*** Record set ***
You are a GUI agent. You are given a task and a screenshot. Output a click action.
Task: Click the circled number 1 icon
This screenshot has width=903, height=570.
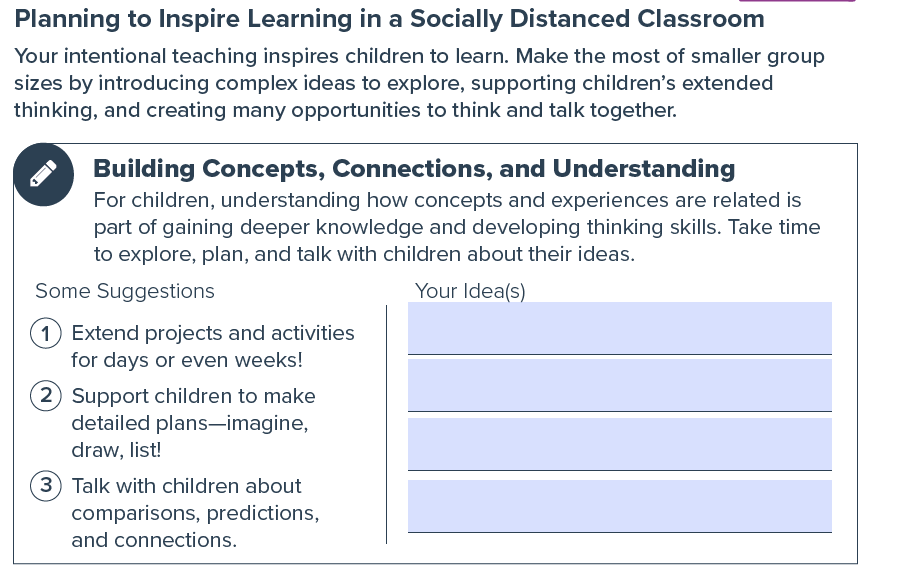point(45,333)
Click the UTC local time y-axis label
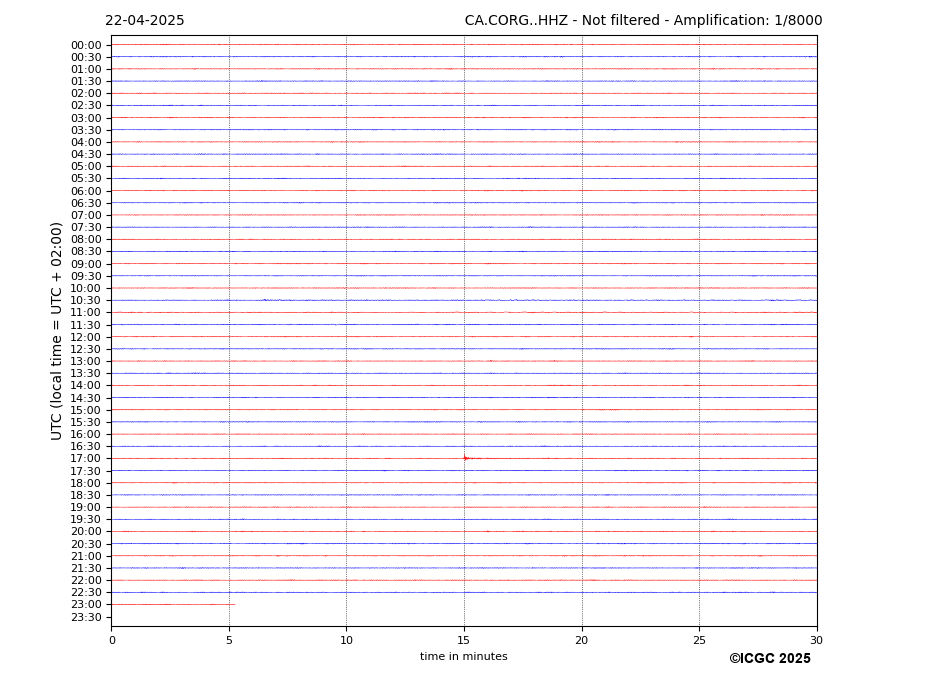Viewport: 927px width, 696px height. [58, 331]
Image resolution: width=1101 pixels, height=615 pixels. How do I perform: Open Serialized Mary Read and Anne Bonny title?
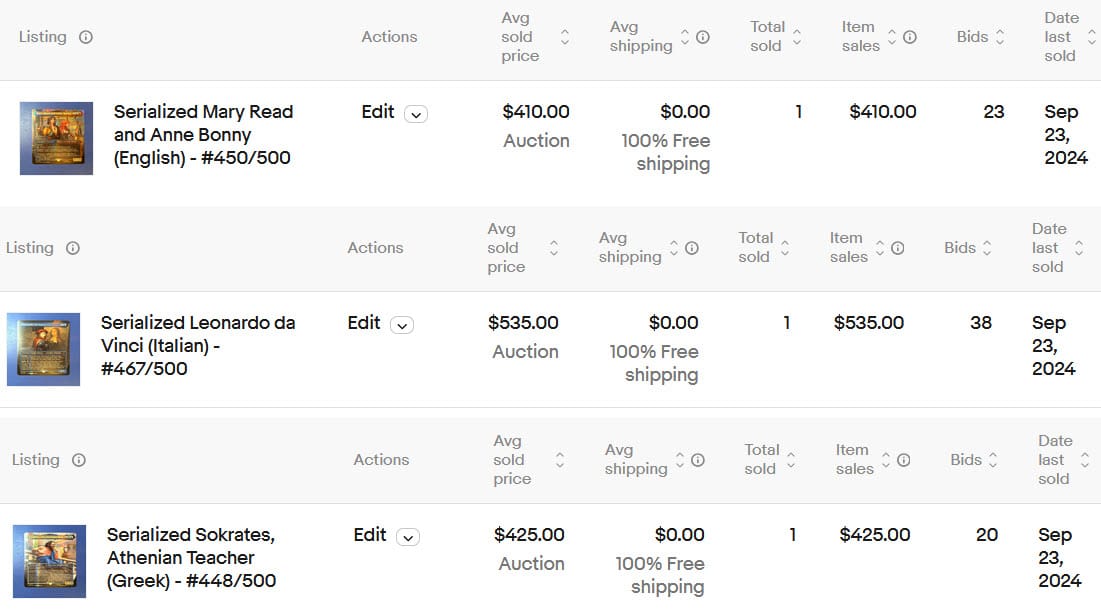click(203, 134)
*** End of Record set ***
### The task
Omit the pictures and print again exactly the lines from the one with "This screenshot has width=903, height=570." through the final line of the entries, both ends included.

### Reply to the exercise
This screenshot has width=903, height=570.
point(45,333)
Click the UTC local time y-axis label
Viewport: 927px width, 696px height. [58, 331]
Image resolution: width=1101 pixels, height=615 pixels. How do I perform: Open Serialized Mary Read and Anne Bonny title?
click(203, 134)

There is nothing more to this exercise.